Now, that we have set up Kamaki we will upload the Image that we have downloaded and stored under /srv/images/. Although we can upload the Image under the root Pithos container (as you may have done when uploading the Image from the Pithos Web UI), we will create a new container called images and store the Image under that container. We do this for two reasons:
We create the new images container by running:
$ kamaki container create images
To check if the container has been created, list all containers of your account:
$ kamaki file list /images
Then, we upload the Image file to that container:
$ kamaki file upload /srv/images/debian_base-7.0-x86_64.diskdump /images
The first is the local path and the second is the remote container on Pithos. Check if the file has been uploaded, by listing the container contents:
$ kamaki file list /images
Alternatively check if the new container and file appear on the Pithos Web UI.
For the purposes of the following example, we assume that the user has uploaded a file in container pithos called debian_base-7.0-x86_64.diskdump. Moreover, he should have the appropriate metadata file.
$ wget https://cdn.synnefo.org/debian_base-7.0-x86_64.diskdump.meta
Once the Image file has been successfully uploaded on Pithos then we register it to Cyclades, by running:
$ kamaki image register --name "Debian Base" \
--location /images/debian_base-7.0-x86_64.diskdump \
--public \
--metafile debian_base-7.0-x86_64.diskdump.meta
This command registers a Pithos file as an Image in Cyclades. This Image will be public (--public), so all users will be able to spawn VMs from it.
If the registration completes successfully, go to the Cyclades Web UI from your browser at https://node1.example.com/cyclades/ui/.
Click on the New Machine button and the first step of the wizard will appear. Click on My Images (right after System Images) on the left pane of the wizard. Your previously registered Image “Debian Base” should appear under Available Images. If not, something has gone wrong with the registration. Make sure you can see your Image file on the Pithos Web UI and $ kamaki image register returns successfully with all options and properties as shown above.
If the Image appears on the list, select it and complete the wizard by selecting a flavor and a name for your VM. Then finish by clicking Create. Make sure you write down your password, because you WON’T be able to retrieve it later.
If everything was setup correctly, after a few minutes your new machine will go to state Running and you will be able to use it. Click Console to connect through VNC out of band, or click on the machine’s icon to connect directly via SSH or RDP (for windows machines).

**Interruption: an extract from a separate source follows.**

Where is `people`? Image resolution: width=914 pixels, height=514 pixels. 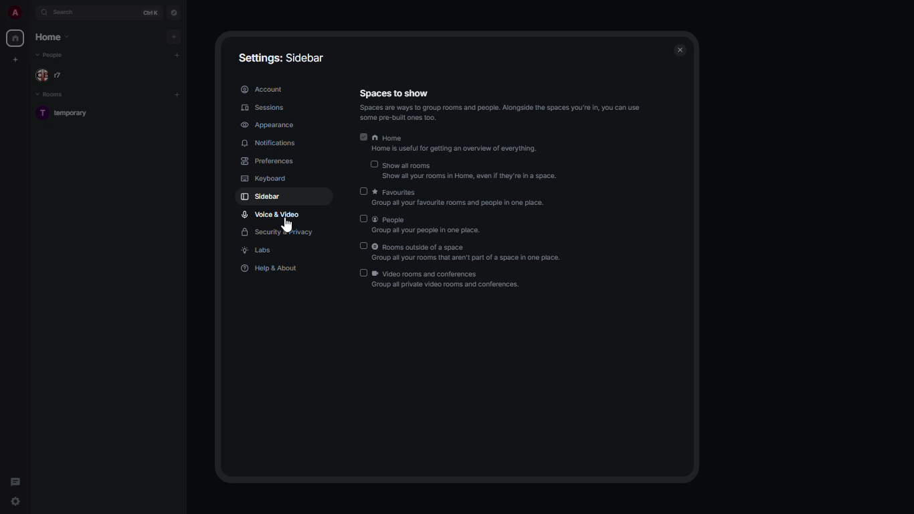 people is located at coordinates (429, 225).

This section describes the installation of Admin. Admin is a Synnefo component that provides to trusted users the ability to manage and view various different Synnefo entities such as users, VMs, projects etc.
We will install Admin on node1. To do so, we install the corresponding package by running on node1 the following command:
# apt-get install snf-admin-app
Once the package is installed, we must configure the ADMIN_BASE_URL setting. This setting is located in the /etc/synnefo/20-snf-admin-app-general.conf settings file. Uncomment it and assign the following URL to it: https://node1.example.com/admin.

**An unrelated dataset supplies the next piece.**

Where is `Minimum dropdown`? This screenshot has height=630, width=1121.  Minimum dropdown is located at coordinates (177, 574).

Restart gunicorn on node1:
# /etc/init.d/gunicorn restart
Now, we can proceed with testing Admin.
In order to test the Admin Dashboard, we need a user that belongs to the admin group. We will use the user that was created in Testing of Astakos section:
root@node1:~ # snf-manage group-add admin
root@node1:~ # snf-manage user-modify 1 --add-group=admin
Then, you need to login to the Astakos node by visiting: https://node1.example.com/astakos.
Once you login successfully, you can access the Admin Dashboard from: https://node1.example.com/admin.
This should redirect you to the Users table, where there should be an entry with this user.
Congratulations. You have successfully installed the whole Synnefo stack and connected all components.